Welcome to the Monday edition of The Cooler, where it's important to keep the narrative up-to-date. Let's get to it:

*Wild general manager Paul Fenton made three significant midseason trades, including two as the deadline approached last week. Since the first of those deadline deals, one that sent Charlie Coyle to the Bruins for Ryan Donato, the Wild is on a six-game points streak — including five wins in a row snapped only by an entertaining shootout loss to the Predators on Sunday.

The popular narrative when there is a different result after a change is that the thing or things that are new are the reason for the change.

And listen: Donato has been very good, while Kevin Fiala — obtained for Mikael Granlund a week ago — has shown promise as well. It would be foolish to underestimate their impact on the Wild's overall speed and structure — not to mention the harder to quantify impact that trades have on a team's chemistry. If the Wild was getting stale, which I think most of us would agree is true, a shakeup can trigger a different level of effort.
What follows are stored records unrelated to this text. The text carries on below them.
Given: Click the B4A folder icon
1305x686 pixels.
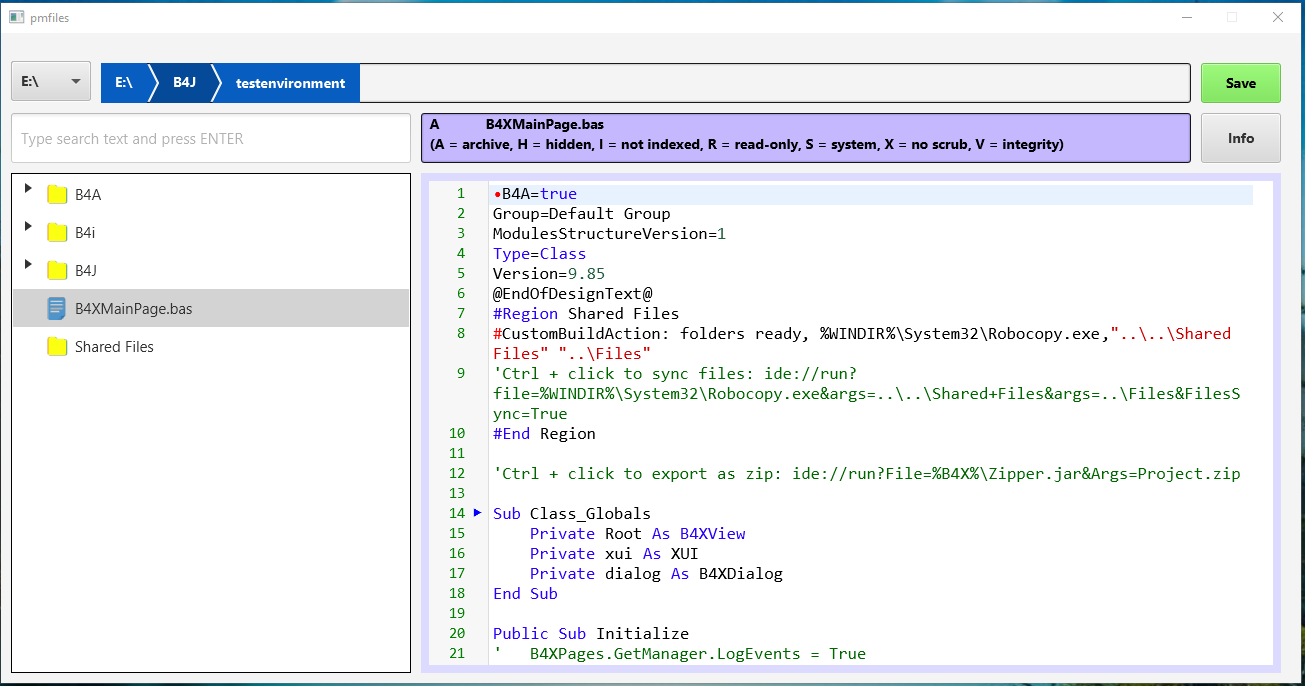Looking at the screenshot, I should click(57, 195).
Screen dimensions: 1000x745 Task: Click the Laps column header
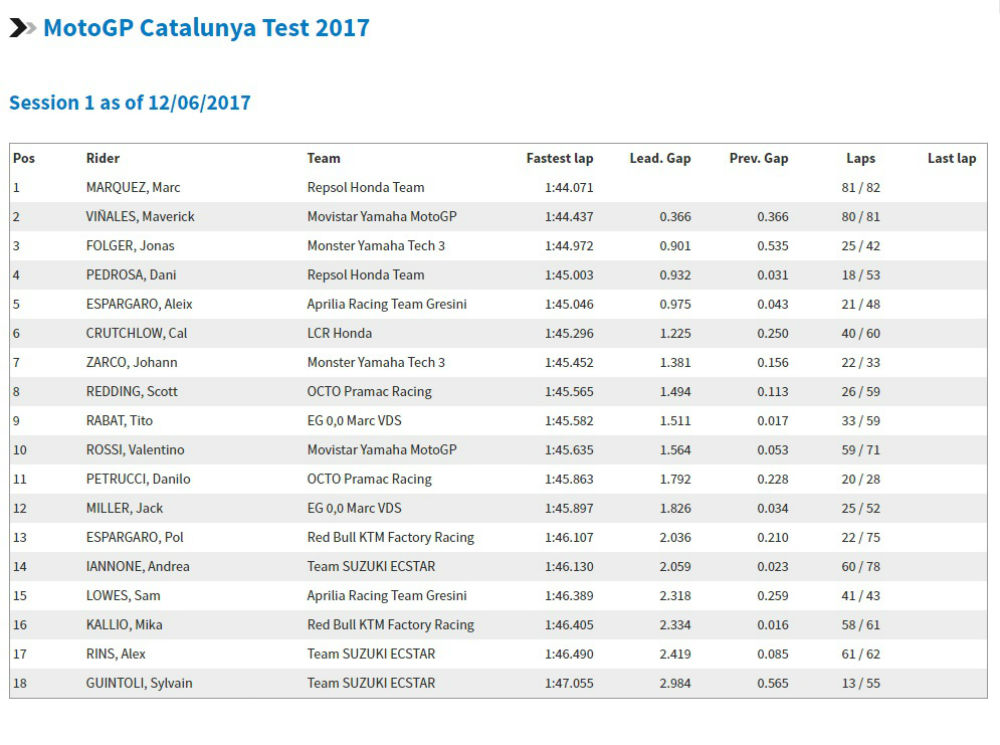pyautogui.click(x=860, y=158)
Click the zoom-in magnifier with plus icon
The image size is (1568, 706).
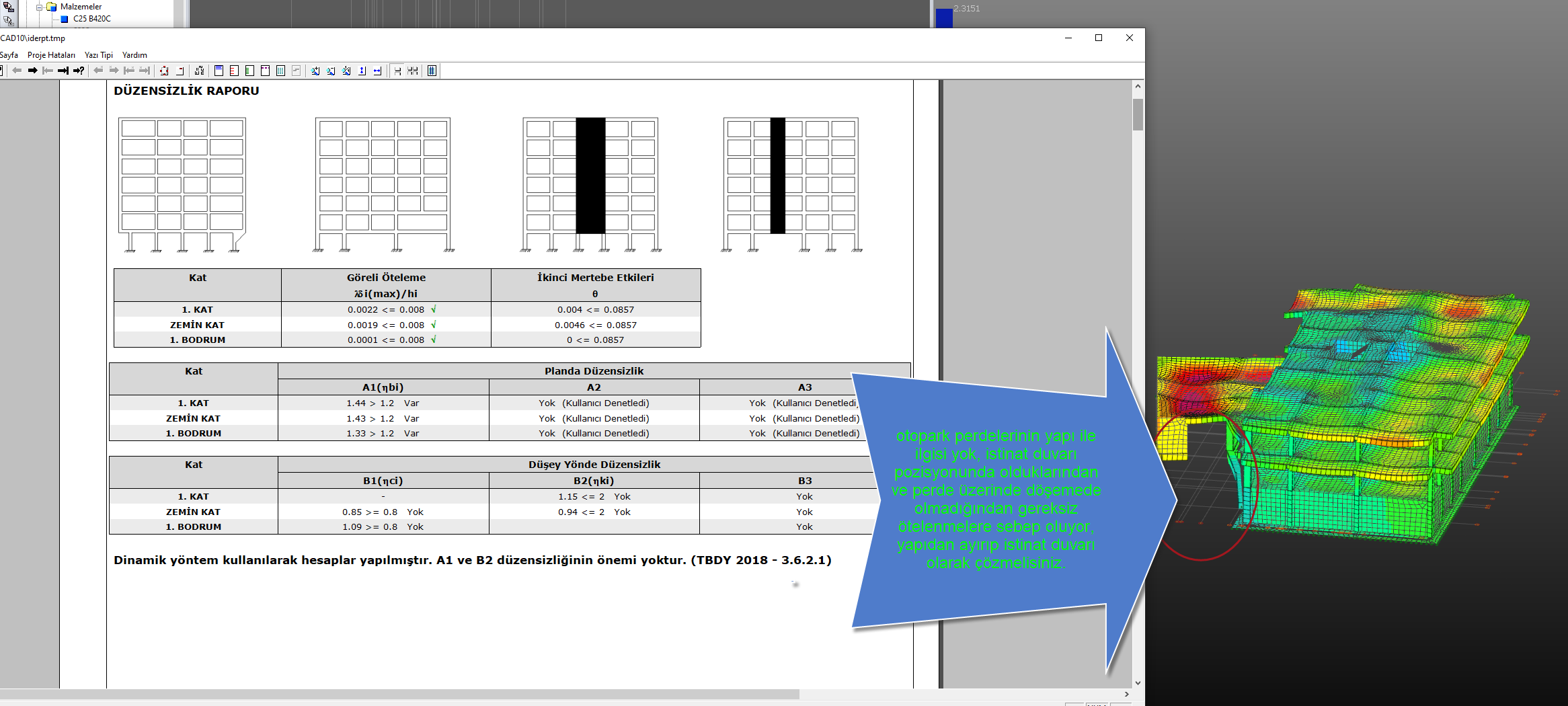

All that said: Whatever you think of the impact of the new players, and however you want to attribute chemistry to the play of individuals, the thing that is above all else fueling this Wild resurgence is easy.

It's goaltending.

Devan Dubnyk was in the midst of a bad run until right before Donato arrived, and overall his season was not good at that point.
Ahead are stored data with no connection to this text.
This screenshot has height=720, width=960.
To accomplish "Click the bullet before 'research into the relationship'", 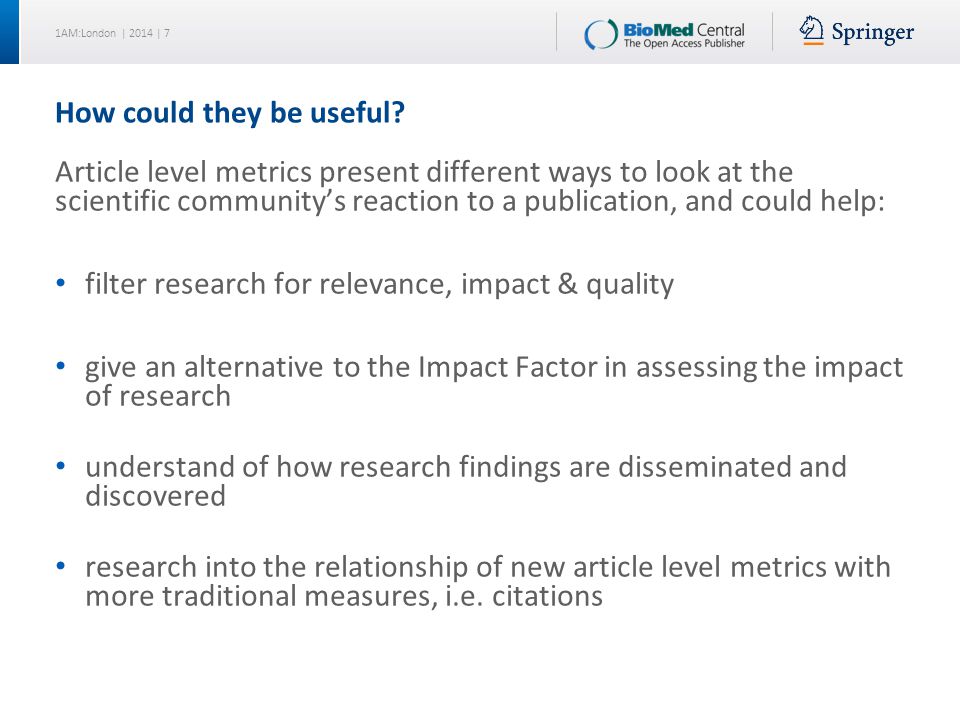I will coord(60,566).
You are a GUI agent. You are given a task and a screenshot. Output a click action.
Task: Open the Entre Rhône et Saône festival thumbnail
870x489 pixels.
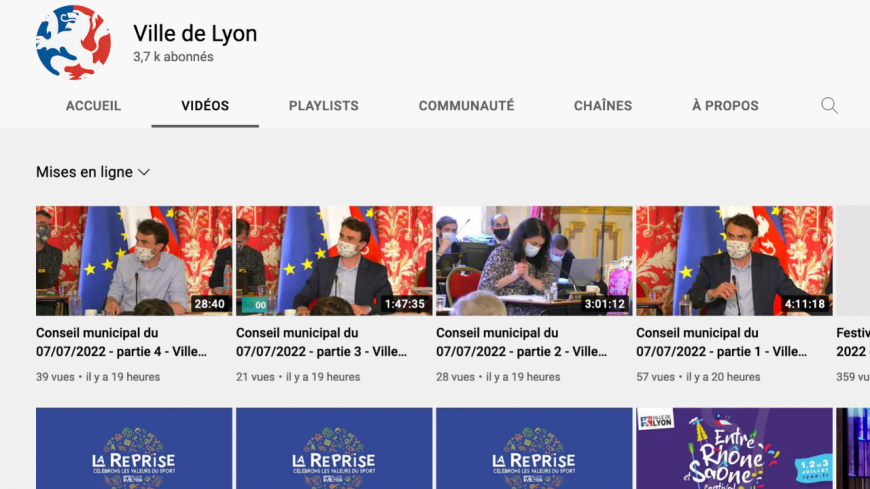click(x=734, y=450)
At that time, among goalies with at least 1,000 minutes played this season, Dubnyk ranked No. 30 in the NHL in goals saved above average — a stat from Natural Stat Trick that measures goalies against an average goalie. And he was No. 42 in high danger save percentage — stopping 78.8 percent of shots from high-danger areas on the ice.

He started all five games during the Wild's winning streak, allowing just eight goals total (and never more than two in a game). His goals saved above average was 5.62 in that span — meaning he saved over five goals more than the average goalie in just five games — to rank No. 1 among all goalies. And his high-danger save percentage was a sparkling 93.8 during that span — No. 3 among all goalies and No. 1 among all goalies with at least three starts since Feb. 20.

Dubnyk entering that streak was facing 6.2 high-danger shots per game on the season. During the streak, he faced 6.4 per game. So it's not like things got easier. He just played better.

Alex Stalock started Sunday's back-to-back against the Predators and continued the trend by saving 10 of 11 high-danger shots he faced — a very high amount — and posting a 1.68 goals saved above average in just one game.

Long story short: This burst of great goaltending has pushed the Wild back at least to a spot where the playoffs are a coin flip proposition — and it has happened, at least lately, against some of the NHL's best teams.

*The Minnesota Whitecaps won the regular season title in their first year in the National Women's Hockey League and have the No. 1 overall seed in the playoffs.

*The Loons looked tentative early and gave up a too-easy set piece goal in their opener Saturday in Vancouver — enough to make me fire off a too-early text that this is the same old squad we've seen for the past two years. The rest of the game, which finished as a 3-2 win for Minnesota United, proved otherwise. Maybe the playoffs are within reach in Year 3?

*The Gophers women's basketball team begins play Thursday in the Big Ten Tournament. Minnesota grabbed the No. 7 seed after a strong 7-2 second half of the season, punctuated by a lopsided win over Michigan State on Sunday. Two wins in the conference tourney — over No. 10 seed Indiana and then No. 2 seed Iowa — could make things interesting when it comes to an NCAA berth.